TASK: Copy the part of the material that opens with the line containing "Create a new bookmark" and closes with the line containing "click(x=51, y=41)", reproducing each line in that span unchanged.
start SOURCE RECORDS
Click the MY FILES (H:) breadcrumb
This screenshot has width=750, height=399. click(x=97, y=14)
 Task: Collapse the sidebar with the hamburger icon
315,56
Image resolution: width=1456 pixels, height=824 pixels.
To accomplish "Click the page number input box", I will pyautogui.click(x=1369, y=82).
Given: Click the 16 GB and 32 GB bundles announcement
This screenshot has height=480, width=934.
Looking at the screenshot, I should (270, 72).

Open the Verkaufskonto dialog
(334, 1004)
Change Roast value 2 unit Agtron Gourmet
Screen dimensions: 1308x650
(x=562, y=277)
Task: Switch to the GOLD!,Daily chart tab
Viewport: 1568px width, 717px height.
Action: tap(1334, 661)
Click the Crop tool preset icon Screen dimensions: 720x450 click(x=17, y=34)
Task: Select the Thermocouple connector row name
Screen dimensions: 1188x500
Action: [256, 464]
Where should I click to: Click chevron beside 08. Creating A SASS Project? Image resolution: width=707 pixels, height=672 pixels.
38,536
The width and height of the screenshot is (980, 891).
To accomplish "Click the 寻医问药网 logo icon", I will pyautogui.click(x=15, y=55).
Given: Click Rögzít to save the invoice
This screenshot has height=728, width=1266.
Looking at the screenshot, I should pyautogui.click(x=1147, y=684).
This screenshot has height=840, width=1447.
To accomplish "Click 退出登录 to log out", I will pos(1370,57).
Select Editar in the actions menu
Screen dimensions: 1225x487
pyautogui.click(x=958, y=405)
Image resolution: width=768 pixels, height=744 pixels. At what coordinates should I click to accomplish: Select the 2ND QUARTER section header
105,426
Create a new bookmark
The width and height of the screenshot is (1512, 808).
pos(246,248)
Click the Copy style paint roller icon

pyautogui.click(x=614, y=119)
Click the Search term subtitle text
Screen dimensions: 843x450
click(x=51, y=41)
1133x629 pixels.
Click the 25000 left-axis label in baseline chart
end SOURCE RECORDS
THE RESULT:
Create a new bookmark
The width and height of the screenshot is (1512, 808).
pos(246,248)
Click the Copy style paint roller icon

pyautogui.click(x=614, y=119)
Click the Search term subtitle text
Screen dimensions: 843x450
click(x=51, y=41)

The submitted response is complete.